Cosmos DB is a powerful and flexible database service that supports globally distributed applications with multiple consistency models, seamless scaling, and multi-region replication. However, as with any sophisticated cloud service, effective management at scale requires careful planning.

In large development teams, particularly those building microservices or extensible architectures, it’s important to establish clear scopes of management. Without this, maintaining governance, access control, and network security across independently deployable components can become overwhelming.

This article outlines an approach to managing Cosmos DB at scale using Terraform, ensuring that development teams can efficiently coordinate its use while maintaining separation of concerns.

Structuring the Cosmos DB Deployment

A common practice when setting up Cosmos DB for a microservices architecture is to provision a single Cosmos DB account at the shared infrastructure level. This account serves as the foundation for all databases and collections created by individual services. Since each microservice requires its own data store, separating concerns between shared infrastructure and service-level data management is essential.

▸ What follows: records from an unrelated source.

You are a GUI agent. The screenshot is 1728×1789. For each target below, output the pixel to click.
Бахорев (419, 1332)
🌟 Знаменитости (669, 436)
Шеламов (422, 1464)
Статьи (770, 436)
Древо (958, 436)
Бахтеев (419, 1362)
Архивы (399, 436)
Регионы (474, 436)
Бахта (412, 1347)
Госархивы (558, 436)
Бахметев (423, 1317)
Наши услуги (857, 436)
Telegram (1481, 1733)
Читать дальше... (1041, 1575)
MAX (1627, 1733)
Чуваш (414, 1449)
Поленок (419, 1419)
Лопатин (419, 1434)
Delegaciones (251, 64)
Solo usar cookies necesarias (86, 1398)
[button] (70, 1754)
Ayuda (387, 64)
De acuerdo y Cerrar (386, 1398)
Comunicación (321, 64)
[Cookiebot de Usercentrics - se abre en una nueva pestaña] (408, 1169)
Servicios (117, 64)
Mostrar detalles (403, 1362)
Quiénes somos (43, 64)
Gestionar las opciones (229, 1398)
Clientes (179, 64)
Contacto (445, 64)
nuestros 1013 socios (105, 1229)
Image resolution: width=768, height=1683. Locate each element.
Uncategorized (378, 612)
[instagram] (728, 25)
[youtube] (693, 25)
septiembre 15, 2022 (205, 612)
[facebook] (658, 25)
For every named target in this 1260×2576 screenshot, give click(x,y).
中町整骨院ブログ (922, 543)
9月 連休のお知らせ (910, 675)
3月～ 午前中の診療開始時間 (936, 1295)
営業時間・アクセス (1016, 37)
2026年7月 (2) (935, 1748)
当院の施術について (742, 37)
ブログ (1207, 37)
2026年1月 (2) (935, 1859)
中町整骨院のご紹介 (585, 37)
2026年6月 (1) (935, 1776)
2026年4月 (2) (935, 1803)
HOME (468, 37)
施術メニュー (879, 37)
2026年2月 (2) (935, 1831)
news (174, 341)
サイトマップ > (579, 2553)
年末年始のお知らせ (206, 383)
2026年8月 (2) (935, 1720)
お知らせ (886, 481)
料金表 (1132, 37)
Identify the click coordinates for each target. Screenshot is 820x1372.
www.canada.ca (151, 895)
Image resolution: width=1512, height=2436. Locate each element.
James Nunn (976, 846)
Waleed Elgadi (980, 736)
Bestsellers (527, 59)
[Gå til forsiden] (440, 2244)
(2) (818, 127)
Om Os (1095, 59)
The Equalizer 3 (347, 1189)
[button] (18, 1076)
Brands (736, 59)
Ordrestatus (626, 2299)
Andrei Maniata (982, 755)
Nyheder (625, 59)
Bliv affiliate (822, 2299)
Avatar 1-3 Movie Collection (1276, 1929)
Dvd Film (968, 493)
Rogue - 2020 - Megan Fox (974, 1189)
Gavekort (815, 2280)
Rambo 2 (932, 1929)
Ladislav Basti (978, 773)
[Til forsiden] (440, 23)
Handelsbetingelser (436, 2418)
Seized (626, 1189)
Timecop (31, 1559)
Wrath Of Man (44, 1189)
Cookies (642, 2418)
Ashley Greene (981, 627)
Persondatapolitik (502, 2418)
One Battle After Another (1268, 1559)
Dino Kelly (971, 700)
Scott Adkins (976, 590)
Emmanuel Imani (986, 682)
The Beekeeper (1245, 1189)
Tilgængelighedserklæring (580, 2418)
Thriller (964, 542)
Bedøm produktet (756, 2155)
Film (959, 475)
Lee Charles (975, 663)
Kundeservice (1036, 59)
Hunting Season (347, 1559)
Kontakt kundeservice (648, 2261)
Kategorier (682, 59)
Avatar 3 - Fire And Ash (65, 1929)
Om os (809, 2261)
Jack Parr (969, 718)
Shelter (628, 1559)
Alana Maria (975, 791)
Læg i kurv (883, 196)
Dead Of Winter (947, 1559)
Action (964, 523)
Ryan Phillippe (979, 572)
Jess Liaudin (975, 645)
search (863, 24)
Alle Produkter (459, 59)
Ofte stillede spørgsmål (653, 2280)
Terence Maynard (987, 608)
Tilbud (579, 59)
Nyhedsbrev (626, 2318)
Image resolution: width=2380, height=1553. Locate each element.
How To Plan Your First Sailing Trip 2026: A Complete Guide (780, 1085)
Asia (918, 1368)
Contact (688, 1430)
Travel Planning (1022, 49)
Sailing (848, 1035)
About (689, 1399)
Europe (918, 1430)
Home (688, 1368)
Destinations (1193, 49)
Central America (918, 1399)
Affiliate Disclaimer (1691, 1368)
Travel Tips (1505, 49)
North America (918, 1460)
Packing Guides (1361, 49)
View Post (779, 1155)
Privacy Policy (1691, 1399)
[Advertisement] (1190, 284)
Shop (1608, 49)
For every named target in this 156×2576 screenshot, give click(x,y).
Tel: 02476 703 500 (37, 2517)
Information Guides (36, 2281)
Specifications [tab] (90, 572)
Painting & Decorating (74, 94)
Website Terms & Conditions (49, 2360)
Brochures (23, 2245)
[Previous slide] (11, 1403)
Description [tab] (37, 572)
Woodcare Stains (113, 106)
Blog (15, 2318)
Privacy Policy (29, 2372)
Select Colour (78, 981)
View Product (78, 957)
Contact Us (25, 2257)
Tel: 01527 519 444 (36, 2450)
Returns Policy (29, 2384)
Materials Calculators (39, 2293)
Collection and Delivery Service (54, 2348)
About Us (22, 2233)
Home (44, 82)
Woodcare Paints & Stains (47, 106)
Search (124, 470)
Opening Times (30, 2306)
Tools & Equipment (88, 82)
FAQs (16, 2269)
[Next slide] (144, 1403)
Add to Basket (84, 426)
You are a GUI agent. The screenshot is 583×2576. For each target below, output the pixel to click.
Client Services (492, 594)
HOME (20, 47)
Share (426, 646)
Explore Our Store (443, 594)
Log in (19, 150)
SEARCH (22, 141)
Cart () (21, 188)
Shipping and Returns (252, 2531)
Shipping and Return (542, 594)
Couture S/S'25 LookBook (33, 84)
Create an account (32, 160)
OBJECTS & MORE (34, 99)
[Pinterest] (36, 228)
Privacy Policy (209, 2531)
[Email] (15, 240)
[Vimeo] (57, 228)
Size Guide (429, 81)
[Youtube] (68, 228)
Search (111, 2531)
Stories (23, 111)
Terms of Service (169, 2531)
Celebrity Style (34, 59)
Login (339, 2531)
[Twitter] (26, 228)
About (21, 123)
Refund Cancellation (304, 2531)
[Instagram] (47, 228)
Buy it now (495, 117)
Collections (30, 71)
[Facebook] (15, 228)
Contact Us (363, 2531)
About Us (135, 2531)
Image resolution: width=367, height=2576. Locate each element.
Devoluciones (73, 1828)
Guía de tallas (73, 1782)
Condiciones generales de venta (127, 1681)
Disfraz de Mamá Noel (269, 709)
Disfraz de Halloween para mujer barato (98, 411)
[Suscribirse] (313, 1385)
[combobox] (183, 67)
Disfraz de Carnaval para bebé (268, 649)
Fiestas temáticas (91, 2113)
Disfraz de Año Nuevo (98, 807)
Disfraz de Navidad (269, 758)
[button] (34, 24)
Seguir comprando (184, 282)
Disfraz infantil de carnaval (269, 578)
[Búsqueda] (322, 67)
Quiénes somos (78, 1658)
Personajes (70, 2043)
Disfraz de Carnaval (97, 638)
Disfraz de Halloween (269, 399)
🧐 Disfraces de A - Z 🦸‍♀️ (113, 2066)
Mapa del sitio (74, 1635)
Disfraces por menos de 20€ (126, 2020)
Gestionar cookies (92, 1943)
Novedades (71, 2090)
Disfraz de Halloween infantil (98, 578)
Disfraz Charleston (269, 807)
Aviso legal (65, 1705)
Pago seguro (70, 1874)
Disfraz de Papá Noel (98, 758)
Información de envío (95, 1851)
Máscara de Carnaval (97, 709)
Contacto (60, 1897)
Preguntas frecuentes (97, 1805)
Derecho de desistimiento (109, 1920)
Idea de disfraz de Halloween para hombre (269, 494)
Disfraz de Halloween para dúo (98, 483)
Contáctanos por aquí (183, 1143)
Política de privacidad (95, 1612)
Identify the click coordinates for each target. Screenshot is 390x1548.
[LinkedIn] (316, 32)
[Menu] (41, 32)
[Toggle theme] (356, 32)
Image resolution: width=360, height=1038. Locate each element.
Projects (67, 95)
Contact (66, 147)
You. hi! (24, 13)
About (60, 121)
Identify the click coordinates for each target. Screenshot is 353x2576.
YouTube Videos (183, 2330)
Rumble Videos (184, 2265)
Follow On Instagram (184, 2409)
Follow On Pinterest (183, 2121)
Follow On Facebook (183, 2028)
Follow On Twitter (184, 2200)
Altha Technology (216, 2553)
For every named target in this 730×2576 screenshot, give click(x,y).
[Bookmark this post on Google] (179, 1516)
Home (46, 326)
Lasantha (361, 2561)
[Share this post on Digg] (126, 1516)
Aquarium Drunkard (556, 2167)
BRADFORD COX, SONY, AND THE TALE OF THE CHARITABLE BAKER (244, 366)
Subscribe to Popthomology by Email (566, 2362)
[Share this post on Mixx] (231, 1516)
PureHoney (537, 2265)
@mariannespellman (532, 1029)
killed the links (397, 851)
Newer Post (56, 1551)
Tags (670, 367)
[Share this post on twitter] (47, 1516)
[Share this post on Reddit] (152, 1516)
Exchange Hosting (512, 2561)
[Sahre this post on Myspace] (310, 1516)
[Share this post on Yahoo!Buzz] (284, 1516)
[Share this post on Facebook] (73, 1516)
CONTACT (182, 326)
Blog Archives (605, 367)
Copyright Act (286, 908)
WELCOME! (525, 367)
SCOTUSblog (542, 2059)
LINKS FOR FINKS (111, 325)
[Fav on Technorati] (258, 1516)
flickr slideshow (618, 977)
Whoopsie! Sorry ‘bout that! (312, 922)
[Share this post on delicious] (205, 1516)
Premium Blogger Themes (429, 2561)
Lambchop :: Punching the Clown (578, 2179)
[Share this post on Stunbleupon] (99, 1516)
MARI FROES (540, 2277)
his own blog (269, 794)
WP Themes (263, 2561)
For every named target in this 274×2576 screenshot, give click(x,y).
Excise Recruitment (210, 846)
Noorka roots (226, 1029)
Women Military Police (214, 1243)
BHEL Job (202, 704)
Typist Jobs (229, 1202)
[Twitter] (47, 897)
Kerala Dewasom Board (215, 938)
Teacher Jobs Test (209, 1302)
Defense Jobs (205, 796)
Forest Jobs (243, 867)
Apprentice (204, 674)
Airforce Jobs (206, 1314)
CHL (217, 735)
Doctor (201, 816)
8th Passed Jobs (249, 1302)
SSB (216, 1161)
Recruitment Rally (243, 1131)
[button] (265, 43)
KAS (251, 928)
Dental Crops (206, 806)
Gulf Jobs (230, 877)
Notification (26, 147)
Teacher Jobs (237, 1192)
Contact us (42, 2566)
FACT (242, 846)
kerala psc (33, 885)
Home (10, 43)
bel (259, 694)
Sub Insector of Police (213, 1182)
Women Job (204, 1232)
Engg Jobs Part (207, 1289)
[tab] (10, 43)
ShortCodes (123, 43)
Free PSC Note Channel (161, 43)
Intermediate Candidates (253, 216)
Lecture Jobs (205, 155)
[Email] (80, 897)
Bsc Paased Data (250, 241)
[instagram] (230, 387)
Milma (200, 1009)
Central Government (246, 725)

Alt Above is a diagram showing the how Cosmos DB configuration spans out deployments

To maintain clarity and control, Terraform modules should be structured to align with different scopes of responsibility. In this example, three distinct Terraform modules manage different environments:

  1. Core-network environment — Handles network connectivity and security.
  2. Core-workload environment — Houses shared services, including the Cosmos DB account.
  3. Service-level environment — Manages individual microservices and their databases within Cosmos DB.

First is the core-network environment. This is where connectivity to the broader organizations network exists. In Azure this can be either a Virtual Network or an Azure Virtual-WAN.

This approach allows us to centralize configuration for the shared resources of Cosmos DB such as replication and network settings while allowing each microservice to attach itself and setup its own database where it will retrieve and store its data.

Alt

Typical Infrastructure “Stack” with Layers of Shared Infrastructure Depending on how our team or organization is structured we might have different teams take ownership and responsibility for change management for a given deployment.

Managing Cosmos DB Infrastructure Across Teams

In a large organization, managing Cosmos DB infrastructure effectively requires a structured approach to Infrastructure-as-Code (IaC) that aligns with team responsibilities. The deployment model follows a layered module approach, ensuring separation of concerns between enterprise-wide infrastructure, shared workload resources, and individual services.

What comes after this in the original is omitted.